Scientists and activists have been angered by the delay in international organizations taking action to curb global warming, even as extreme weather conditions around the world highlight the climate crisis.
G20 energy officials were due to issue a joint statement at the end of their four-day meeting in Bambolim, a town in India’s coastal state of Goa.
But the joint statement was not issued due to disagreements on a number of issues, including the desire to triple renewable energy production capacity by 2030.
The meeting also failed to reach consensus on urging developed countries to achieve the goal of jointly mobilizing $100 billion annually for climate action in developing economies from 2020 to 2025, and to characterize the war in Ukraine.
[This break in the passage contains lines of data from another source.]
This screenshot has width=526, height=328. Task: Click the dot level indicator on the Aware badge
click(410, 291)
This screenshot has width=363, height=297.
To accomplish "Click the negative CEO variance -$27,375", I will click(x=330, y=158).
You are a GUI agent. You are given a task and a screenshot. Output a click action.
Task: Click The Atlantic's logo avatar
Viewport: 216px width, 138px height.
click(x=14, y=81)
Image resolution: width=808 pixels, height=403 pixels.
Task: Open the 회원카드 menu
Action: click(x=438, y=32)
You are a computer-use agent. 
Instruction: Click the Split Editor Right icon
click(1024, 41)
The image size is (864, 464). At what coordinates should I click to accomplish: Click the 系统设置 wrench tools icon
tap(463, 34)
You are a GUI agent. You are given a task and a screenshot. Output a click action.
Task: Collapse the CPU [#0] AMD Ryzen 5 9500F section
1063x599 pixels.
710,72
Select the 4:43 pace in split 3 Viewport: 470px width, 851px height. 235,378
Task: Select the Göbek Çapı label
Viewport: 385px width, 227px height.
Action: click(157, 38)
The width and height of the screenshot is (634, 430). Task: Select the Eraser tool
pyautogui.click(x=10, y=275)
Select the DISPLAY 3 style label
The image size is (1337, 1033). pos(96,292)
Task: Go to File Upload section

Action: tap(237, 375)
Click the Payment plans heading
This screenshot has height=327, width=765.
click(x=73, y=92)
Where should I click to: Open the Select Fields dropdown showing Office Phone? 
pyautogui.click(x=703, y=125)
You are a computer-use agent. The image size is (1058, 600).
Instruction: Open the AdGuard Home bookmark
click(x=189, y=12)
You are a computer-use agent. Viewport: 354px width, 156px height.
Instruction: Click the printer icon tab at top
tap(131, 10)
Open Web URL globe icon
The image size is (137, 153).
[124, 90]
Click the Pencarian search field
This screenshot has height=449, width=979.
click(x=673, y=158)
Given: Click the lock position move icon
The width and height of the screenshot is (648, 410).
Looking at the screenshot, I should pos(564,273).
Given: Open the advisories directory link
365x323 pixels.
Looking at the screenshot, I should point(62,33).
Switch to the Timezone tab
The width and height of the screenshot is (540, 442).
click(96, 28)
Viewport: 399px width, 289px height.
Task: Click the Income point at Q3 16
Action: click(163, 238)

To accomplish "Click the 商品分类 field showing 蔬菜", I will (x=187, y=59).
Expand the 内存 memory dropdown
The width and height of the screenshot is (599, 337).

Two sources familiar with the matter said that the use of fossil fuels was a focus of discussions that lasted throughout the day, but that officials did not reach a consensus on reducing its continuous use without interruption.
Indian Energy Minister Raj Kumar Singh said – in a press conference after the meetings ended – that some countries want to use carbon capture processes instead of phasing out fossil fuels, without mentioning the names of these countries.
The major fossil fuel producers, Saudi Arabia, Russia, China, South Africa and Indonesia, are known to oppose the goal of tripling renewable energy capacity in this decade.